Read the text on keeping things simple that follows. For each statement, answer yes or no and quote the exact words of the text that decide it. 1. Everyone gets a say in the meeting agenda before the meeting. 2. Corey's sales doubled over the next three months. 3. The follow-up after each meeting goes out to team members the next day.

**Page excerpt:**

-=-=-=-=-

4) Keeping things simple is how you create scalability

  • Why is this such a big part of any project your company develops?

“Complexity is a natural part of business, everything gets naturally more complicated as time goes on and if you start with a complicated model, you’re going to end up with an unmanageable rats nest within a couple months.  If you start with something simple, you’ll still be managing and dealing with complexity at an increasing rate as your company grows and as it takes on new customers and new challenges, but it shouldn't be unmanageable.  You have to stay focused on simplicity just to fight against that natural complexity that creeps into any business.”

  • Why is this such a big part of being a CEO?

“The biggest thing an executive can do for their team is continue to simplify as there’s only so much bandwidth that a human or team has.  If you want to be doing more and serving more customers, you have to find ways to simplify things for your team, otherwise you’re just going to be burdened by all of the complexity that starts to cloud your judgment.  You have all these conflicting interests within an organization; therefore, the more a CEO is a lead blocker for the team by getting all that complexity out of the way, the more employees are able to focus on real challenges and opportunities in front of them, without getting distracted.  I think those are the teams that really function at their optimum level.”

  • Can you share any best practices around this topic?

“One of the things that we’re really good at is we run great meetings.  Our meetings start on time, they have a very clear structure to them and they end on time.  Everybody has input on the agenda before they get there and everybody knows exactly what’s going to be talked about as we have very clear parameters and every section is defined; afterwards we have a follow up that goes out to each our team members immediately.  By doing that, nothing is caught in the pipelines; we know that if we have a problem we can solve it effectively, efficiently and consistently.  Because of that it really settles the team as they know we’re going to have this weekly meeting where everything that has built up over the last week will be cleared out when we get back.  This practice really simplifies our business a little bit more, every week.”

  • Do you have any stories to share where focusing on simplicity has been the difference in being successful?

“We had a big breaking point in our business.  My brother is my partner and for a long time it was just the two of us; his focus has always been sales and mine has always been more on the development side.  In the early days of our business, we had all sorts of things to manage, just the day to day stuff you have to manage with a business, and we split those responsibilities up because we thought that was equitable.  We got to the the point where we were getting to the end of the year and we had a big tax bill that was going to be due and the only way we were going to be able to pay it was if we had a huge quarter of growth.  Because of this, we decided that Corey would focus solely on sales and I would do everything else.  What happened was his sales went up 500% over the next three months; we realized that this strategy was the missing piece in our business.  From that point forward we've said everybody in our business does one thing, nobody does two things and it's worth it to do that.  Getting that simplicity and clarity for us has been huge, we really try to simplify it to where each team member has one single responsibility.”

-=-=-=-=-

**Material provided:**
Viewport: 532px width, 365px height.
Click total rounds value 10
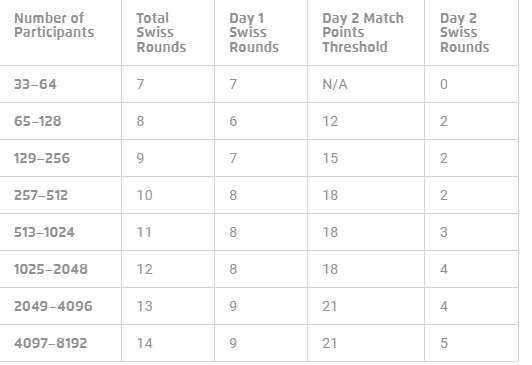[x=145, y=195]
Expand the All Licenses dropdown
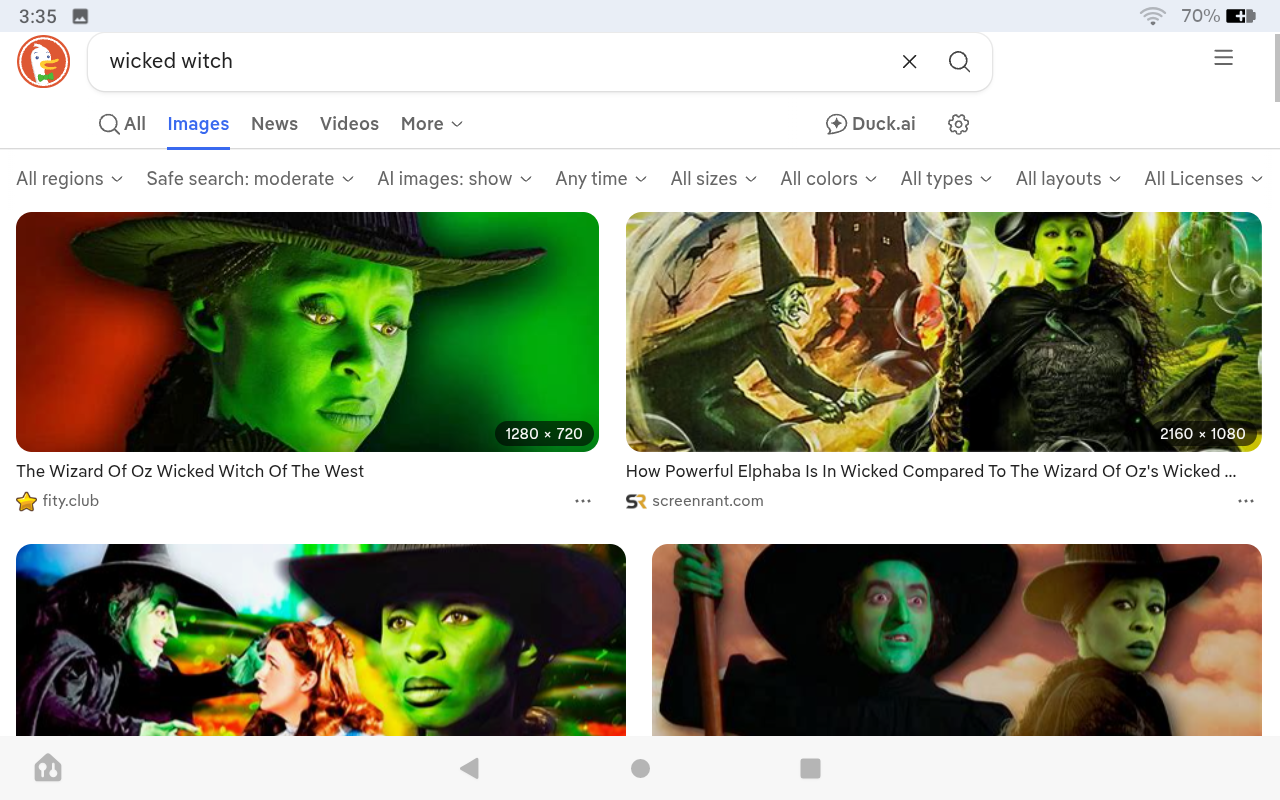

-=-=-=-=-

**Exercise result:**
1. Yes: "Everybody has input on the agenda before they get there"
2. No: "his sales went up 500% over the next three months"
3. No: "afterwards we have a follow up that goes out to each our team members immediately"